Uma economia em risco para segurar uma ditadura
Por Pilar Camacho, Bruxelas, Norman Wycomb, Londres, em Jornalistas Sem Fronteiras
Os Estados Unidos decidiram, a
União Europeia obedeceu e agora de um lado e de outro do Atlântico deitam-se
contas às possíveis reacções que estão na mão do presidente russo,
demonstrando-se assim que os cálculos anunciados à opinião pública sobre as sanções
contra Moscovo “são números sem pés nem cabeça, sofrem de variáveis impossíveis
de calcular”, segundo economistas das instituições europeias.

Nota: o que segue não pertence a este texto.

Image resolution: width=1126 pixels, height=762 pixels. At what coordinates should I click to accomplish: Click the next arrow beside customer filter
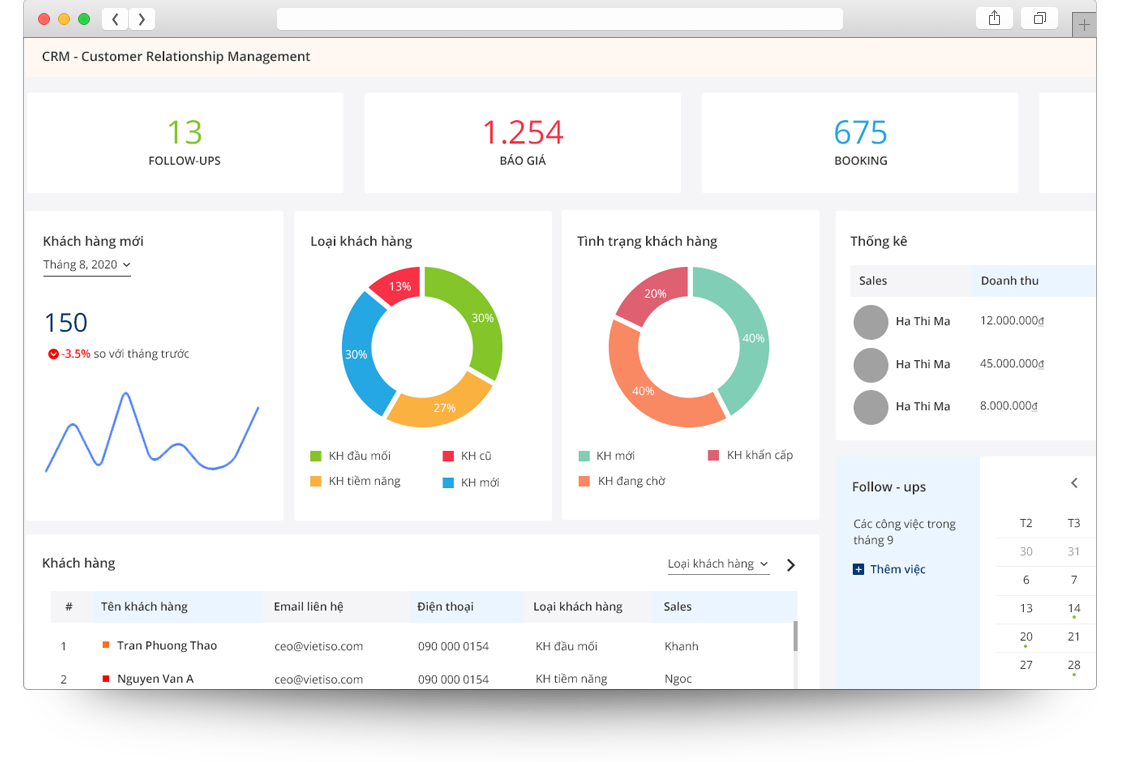tap(791, 565)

“Estes políticos europeus que a
si mesmos se consideram expoentes da tecnocracia nem ao menos sabem tirar proveito
daquilo que são normas básicas tecnocráticas, ou seja, um balanço objectivo da
realidade sem cedências ao que parecem ser conveniências políticas”, acusa um
quadro da Comissão Europeia “alarmado” – foi o estado de espírito que escolheu
– perante o pacote de anunciadas sanções contra a Rússia.
Também nas empresas onde
pontificam os chamados “analistas de mercados” são muitas as vozes que, por
exemplo numa alusão a declarações do ministro britânico dos Negócios
Estrangeiros, dizem que “para fazer omeletes destas com estes ovos mais valia
guardar jejum”.
São muitas as dúvidas, tal como
as variáveis impossíveis de precisar, sobre o alcance das sanções que, depois
de uma pressão interminável de Obama, a União Europeia acabou por impor à
Rússia.
“As sanções partem de um
pressuposto por comprovar e que tem contra ele versões muito mais plausíveis,
que existem apesar de a comunicação social e os dirigentes tentarem
escondê-las”, diz o quadro da Comissão Europeia. “Foram decididas para castigar
a Rússia por ter derrubado o avião da Malaysian Airlines, uma certeza que nada
tem de certa, está por provar, é posta em causa por informações elementares e
choca até com o simples facto de o governo ucraniano se ter demitido, o que,
por muito que se disfarce, traz água no bico”, acrescentou.